Thursday, February 25, 2010

Mental wander


Graphic snuck from MSNBC, one of their slideshows. Feels appropriate. Was chatting up a college friend online last night and it's got my mind wandering...


College was painful for me. I was a late bloomer, afraid of life, and had no clue about my chemical imbalance. I tried counseling time and again, cut and bruised myself to release the ache, and sleepwalked through my degree. My friends were all guys, so they rarely saw how screwed up I was. I made an effort to fit in with them and must've been a good actress. And with memory, there exists an idealization of the facts.


It's not a cliché: with age comes wisdom. I'm not that person anymore. With Les, I opened like a flower, discovered my balance, his unconditional love allowed me to think for myself, and the proper medication has repaired my addled psyche. What's more, I'm able to handle myself, able to step back. I haven't been on the lithium for 2 years now, because you can't take it while trying to make babies. I miss it like being on a deserted island with no Starbucks sometimes. But maturity allows me to see the kinks in my psyche now, where my mannerisms are caused by that lack, and I'm able to better handle myself. It's hard...can't sit still in work meetings when people are whining rather than being productive, but I'm mostly able to keep hold.

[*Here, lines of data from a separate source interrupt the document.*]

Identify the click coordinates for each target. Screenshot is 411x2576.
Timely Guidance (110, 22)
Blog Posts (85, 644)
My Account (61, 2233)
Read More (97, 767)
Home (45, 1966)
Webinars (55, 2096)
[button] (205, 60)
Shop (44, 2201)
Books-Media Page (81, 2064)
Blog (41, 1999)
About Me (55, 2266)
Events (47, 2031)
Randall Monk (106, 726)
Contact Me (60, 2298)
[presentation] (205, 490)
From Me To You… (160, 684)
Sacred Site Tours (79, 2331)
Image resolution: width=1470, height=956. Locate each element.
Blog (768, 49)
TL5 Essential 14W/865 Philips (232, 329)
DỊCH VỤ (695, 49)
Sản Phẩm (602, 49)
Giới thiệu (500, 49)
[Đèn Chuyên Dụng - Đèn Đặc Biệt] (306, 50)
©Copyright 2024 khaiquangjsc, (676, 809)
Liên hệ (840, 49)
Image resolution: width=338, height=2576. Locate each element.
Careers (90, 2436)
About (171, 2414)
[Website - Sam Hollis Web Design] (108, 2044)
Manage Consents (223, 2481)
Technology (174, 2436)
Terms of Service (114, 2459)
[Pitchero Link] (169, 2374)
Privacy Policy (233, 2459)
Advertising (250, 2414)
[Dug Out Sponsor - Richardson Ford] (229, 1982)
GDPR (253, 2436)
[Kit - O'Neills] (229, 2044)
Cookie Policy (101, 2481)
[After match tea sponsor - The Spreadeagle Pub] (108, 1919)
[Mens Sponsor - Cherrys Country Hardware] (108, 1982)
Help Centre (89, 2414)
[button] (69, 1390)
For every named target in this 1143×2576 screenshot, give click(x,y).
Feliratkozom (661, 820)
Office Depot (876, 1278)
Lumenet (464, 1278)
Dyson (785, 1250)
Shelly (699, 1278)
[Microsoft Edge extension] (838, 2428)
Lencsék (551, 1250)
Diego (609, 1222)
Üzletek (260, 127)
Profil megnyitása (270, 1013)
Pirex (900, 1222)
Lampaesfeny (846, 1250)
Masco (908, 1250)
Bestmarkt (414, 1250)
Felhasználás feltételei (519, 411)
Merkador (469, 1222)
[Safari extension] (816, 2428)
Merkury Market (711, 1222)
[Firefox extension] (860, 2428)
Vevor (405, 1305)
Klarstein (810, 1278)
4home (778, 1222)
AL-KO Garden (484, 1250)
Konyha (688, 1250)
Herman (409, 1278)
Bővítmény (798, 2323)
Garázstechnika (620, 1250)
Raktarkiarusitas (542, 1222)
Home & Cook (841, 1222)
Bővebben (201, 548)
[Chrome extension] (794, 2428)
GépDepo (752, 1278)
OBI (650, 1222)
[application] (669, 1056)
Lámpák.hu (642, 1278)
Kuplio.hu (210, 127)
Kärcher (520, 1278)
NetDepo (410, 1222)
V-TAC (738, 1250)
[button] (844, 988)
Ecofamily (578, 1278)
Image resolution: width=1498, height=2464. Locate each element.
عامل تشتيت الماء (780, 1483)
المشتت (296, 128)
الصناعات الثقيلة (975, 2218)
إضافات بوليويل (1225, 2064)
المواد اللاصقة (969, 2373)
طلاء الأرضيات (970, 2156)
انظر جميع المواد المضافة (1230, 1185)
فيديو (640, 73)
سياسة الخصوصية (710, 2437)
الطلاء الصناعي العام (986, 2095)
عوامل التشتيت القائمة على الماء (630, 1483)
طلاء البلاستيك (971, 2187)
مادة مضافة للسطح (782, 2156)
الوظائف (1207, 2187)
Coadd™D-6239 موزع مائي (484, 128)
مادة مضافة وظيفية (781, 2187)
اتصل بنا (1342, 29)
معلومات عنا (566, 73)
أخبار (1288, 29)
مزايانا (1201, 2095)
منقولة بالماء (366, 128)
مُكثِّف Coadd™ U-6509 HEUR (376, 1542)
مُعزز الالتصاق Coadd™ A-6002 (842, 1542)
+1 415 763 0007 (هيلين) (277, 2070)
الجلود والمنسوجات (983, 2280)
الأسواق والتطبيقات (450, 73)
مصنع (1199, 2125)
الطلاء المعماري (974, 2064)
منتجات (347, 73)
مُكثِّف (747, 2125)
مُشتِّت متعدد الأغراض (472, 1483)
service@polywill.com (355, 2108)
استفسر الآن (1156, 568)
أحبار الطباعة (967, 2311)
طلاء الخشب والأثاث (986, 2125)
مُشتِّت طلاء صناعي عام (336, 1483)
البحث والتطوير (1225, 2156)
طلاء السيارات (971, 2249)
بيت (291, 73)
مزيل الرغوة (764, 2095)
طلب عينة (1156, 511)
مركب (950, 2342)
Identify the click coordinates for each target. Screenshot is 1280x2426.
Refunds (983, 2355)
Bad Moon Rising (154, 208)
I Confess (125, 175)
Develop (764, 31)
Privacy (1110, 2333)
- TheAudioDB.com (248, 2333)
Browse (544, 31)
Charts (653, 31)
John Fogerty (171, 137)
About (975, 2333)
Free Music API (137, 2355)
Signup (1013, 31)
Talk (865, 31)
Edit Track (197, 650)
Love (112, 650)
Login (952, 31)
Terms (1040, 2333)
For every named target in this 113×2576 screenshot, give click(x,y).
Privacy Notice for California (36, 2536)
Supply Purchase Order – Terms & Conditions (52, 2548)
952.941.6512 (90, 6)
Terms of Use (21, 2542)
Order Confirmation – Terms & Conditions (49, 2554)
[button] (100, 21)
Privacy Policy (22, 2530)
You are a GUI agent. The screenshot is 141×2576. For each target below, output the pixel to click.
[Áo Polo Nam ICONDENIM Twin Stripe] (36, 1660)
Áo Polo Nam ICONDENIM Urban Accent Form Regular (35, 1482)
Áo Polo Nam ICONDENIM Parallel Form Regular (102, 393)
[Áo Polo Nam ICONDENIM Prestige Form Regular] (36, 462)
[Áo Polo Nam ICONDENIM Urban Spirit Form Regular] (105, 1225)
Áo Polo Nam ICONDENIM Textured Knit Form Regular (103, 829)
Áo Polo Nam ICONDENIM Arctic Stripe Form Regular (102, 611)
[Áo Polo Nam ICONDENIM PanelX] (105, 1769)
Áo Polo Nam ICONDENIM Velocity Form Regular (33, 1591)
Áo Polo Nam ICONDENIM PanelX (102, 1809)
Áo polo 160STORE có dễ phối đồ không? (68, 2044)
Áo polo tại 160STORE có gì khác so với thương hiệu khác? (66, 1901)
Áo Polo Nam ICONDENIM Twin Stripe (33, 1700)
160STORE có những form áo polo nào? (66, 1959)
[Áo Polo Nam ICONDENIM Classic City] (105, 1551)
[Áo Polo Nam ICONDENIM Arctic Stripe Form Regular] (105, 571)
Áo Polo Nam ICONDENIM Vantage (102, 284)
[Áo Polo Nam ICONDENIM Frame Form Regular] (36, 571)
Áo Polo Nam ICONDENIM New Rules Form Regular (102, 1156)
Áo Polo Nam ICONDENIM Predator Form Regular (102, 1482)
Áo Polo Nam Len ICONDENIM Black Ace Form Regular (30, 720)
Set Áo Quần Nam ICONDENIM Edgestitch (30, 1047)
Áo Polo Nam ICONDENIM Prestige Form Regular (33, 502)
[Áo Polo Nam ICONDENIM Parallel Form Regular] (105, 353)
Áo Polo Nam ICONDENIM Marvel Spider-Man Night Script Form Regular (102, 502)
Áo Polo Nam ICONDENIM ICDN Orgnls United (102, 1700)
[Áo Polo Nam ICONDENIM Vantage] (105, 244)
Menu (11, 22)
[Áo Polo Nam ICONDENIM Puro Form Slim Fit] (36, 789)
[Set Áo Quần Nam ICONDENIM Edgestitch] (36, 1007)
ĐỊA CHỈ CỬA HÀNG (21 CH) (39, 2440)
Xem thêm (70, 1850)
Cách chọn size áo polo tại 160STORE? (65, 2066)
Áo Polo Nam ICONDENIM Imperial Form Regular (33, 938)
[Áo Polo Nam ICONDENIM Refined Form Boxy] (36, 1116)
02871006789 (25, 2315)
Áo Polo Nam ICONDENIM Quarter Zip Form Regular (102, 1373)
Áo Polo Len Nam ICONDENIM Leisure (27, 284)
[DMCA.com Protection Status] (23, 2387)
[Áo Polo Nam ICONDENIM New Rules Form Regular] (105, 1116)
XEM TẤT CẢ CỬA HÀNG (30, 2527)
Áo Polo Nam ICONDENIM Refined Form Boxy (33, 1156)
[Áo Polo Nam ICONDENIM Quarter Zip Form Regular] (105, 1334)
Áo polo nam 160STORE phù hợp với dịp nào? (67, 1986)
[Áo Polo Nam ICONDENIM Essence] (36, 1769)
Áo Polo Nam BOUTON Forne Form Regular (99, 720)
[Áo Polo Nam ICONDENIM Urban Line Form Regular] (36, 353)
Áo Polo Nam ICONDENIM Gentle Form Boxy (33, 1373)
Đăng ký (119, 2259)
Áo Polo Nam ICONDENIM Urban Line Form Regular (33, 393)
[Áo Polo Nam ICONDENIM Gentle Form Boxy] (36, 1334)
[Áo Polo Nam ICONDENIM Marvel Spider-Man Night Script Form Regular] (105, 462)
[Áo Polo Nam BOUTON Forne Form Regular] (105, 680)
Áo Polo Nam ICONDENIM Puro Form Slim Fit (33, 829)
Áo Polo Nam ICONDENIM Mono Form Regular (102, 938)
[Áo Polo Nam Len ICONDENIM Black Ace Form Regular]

I muse sometimes that I wish my college friends could know me now. We'd disagree pretty wholeheartedly on matters of politics, but I think about how I'd love them to see "how far I've come." I put that in quotes, because it's also a cliché, and I'm not sure I knew that until last night. The friend I spoke to last night...we shared passion at one time...and he knew parts of me I couldn't see at the time, because they were buried so far under the fear. I saw my crazy as the sum total of me, but there was always a little part of the real person shining through. When you're knee-deep in the crazy, you don't see the good; you just see the pain. There's something sort of liberating in the realization that I was there all along, that the me I know now was a part of the me that existed back then.


This train of thought's getting wooly...it's no wonder my first novel was about a girl with a borderline split personality /:)...man, I gotta rewrite that thing; it had some gems in it.


This week...brain's not quite back from vacay yet. The kitchen's gone to seed a bit and I'm looking forward to tackling the apartment after a short nap on Saturday. I'm doing the Trail of Tails walk with my mom (annual fundraising walk for the local Humane Society - everybody brings their dogs) Saturday. Also need to get cracking on intent letters for potential employers in Charlotte and budget for the next 6 months.
Still reading about farming...interesting stuff...gotta renew the library books this weekend. Jenna continues to inspire...every time I read a post like Tuesday's, I want to comment to thank her, but I can be stalkerish, so I'm keeping it at a minimum. But her writing so clearly describes what I want in life, what I'm hoping to start really planning for, once we clear the first hurdle of getting the hell out of this city. I hold it in my heart (heh, my Barnheart), and it drives my dreams and my goals.
Knitting stalled again, but there's socks on the horizon. The weather turned chill again, and the Floridians are baffled. I throw on a scarf, let the wind blow my coat open, and drink deeply.